New capital expenditure falls 2.2%
Private new capital expenditure (capex) fell 2.2 per cent in the June quarter 2024, 0.3 per cent higher than June quarter 2023 (seasonally adjusted, chain volume measures), according to figures released today by the Australian Bureau of Statistics (ABS).
Robert Ewing, ABS head of business statistics, said: “Business investment fell 3.6 per cent in the non-mining industries. This was partly offset by a rise in mining capex, which was up 1.5 per cent after falling in the last quarter.”
Capex was down 3.8 per cent for buildings and structures, with the non-mining industries falling 7.7 per cent. New equipment and machinery fell 0.5 per cent.
“The drop in buildings and structures was caused by lower spending on major engineering projects and transport infrastructure projects and was partly offset by a rise in mining industry spending on buildings and structures, which was up 2.8 per cent after falling last quarter,” Mr Ewing said.
“Retail trade investment drove the fall in equipment and machinery capex, down 25.9 per cent. Both small and large retail businesses contributed to this fall, with some businesses telling us capex was down in response to economic conditions in the retail industry,” Mr Ewing said.
Victoria had the largest fall of the states and territories, down 4.1 percent. Northern Territory saw a rise of 23.5 per cent, reflecting higher mining capex.
Figures released today also include the final estimate of capex for 2023-24, which saw a rise of 10.2 per cent (current prices) compared to 2022-23.
This release also includes the third estimate for planned capex for 2024-25. Businesses revised their expected capex spend for 2024-25 to be up by 10.3 per cent since their last estimate.
“The manufacturing industry are expecting a major rise next year, with several large industrial projects ramping up investment,” Mr Ewing said.
More detailed industry and state analysis and further information on the statistical methodology is available in New Capital Expenditure (cat no. 5625.0).
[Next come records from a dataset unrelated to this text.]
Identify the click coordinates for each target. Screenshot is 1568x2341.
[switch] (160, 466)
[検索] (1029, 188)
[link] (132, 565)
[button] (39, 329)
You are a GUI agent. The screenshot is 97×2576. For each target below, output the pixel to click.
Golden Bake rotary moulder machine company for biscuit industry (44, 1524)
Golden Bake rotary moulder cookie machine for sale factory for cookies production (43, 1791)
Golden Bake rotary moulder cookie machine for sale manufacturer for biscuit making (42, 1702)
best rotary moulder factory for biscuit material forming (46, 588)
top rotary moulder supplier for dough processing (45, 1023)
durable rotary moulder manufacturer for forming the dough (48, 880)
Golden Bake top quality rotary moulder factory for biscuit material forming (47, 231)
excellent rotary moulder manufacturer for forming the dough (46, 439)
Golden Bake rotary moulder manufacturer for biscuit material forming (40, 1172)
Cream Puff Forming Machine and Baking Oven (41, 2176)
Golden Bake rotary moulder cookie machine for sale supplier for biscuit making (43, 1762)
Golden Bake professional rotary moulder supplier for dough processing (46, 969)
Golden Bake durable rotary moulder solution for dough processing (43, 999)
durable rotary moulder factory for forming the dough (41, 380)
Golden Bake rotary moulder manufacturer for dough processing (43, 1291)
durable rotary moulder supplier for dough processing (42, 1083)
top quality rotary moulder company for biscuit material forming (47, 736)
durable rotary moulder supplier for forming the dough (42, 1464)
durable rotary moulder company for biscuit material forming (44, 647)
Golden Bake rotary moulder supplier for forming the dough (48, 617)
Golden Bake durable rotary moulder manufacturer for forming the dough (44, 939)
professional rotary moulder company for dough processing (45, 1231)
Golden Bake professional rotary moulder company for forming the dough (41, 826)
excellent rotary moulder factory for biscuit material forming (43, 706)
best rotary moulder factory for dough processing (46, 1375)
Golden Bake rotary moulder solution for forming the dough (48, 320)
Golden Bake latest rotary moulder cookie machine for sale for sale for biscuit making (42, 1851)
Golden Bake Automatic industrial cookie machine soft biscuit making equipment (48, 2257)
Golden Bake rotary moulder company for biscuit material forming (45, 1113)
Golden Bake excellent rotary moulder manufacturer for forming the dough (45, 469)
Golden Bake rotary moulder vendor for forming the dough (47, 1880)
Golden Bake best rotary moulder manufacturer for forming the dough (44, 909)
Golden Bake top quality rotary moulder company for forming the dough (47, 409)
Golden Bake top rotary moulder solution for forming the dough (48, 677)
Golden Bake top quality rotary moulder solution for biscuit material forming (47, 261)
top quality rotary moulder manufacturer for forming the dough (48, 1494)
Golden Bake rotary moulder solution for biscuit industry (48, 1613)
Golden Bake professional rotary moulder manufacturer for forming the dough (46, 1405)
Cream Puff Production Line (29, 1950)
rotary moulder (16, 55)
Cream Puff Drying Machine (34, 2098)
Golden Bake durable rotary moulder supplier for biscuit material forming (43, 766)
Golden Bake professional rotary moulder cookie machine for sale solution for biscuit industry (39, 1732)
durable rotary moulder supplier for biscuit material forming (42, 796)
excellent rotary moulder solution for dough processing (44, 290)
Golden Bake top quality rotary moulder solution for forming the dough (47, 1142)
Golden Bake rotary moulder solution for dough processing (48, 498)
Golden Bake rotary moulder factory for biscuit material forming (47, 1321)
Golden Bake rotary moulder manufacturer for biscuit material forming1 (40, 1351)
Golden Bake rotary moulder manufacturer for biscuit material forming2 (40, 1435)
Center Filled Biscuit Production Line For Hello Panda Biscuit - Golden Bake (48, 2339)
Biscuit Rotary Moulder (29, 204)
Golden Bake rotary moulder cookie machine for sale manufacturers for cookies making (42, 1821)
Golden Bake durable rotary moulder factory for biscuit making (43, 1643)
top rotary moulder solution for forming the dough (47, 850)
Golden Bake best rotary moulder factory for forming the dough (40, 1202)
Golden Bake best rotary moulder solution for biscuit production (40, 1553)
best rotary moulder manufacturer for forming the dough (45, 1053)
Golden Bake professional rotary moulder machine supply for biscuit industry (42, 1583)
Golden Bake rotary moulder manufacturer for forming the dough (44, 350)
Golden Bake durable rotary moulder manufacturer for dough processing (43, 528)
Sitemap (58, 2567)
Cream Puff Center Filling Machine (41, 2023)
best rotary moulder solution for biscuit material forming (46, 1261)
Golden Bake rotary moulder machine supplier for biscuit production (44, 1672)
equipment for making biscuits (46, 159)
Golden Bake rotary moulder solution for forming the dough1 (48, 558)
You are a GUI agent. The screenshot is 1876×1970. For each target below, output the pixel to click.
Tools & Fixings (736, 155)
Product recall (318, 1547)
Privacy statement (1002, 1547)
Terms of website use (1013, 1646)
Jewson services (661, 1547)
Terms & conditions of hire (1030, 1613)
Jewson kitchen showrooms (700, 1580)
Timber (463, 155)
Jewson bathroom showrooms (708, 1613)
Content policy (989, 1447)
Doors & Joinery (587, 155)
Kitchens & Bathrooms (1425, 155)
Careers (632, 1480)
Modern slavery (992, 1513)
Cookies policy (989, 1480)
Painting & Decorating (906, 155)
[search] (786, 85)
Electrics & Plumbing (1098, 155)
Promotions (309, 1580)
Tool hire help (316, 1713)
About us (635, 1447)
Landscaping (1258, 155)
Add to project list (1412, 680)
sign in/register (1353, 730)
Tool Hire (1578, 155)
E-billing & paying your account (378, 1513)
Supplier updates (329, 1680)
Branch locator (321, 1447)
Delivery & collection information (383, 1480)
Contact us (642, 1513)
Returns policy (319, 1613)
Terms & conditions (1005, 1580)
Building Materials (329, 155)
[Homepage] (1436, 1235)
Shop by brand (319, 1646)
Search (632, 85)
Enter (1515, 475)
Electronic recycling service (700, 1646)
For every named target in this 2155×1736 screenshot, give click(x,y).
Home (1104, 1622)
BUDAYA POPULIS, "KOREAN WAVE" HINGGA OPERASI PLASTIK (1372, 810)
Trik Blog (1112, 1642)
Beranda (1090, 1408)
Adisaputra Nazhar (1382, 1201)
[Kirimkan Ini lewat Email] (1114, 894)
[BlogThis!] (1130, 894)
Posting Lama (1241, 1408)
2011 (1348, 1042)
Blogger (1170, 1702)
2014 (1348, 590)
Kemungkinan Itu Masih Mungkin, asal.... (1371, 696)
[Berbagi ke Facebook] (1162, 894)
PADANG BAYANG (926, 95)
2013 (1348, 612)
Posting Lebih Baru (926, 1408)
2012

The ABS gratefully acknowledges the contributions of businesses across Australia in providing the data for this release.
Media notes
- New capital expenditure refers to the acquisition of new tangible assets and includes major improvements, alterations, and additions.
- All statistical figures in this media release are in seasonally adjusted volume terms unless otherwise noted.
- Seasonal adjustment is the process of estimating and removing seasonal effects to allow comparison of data for adjacent months. See methodology for more details.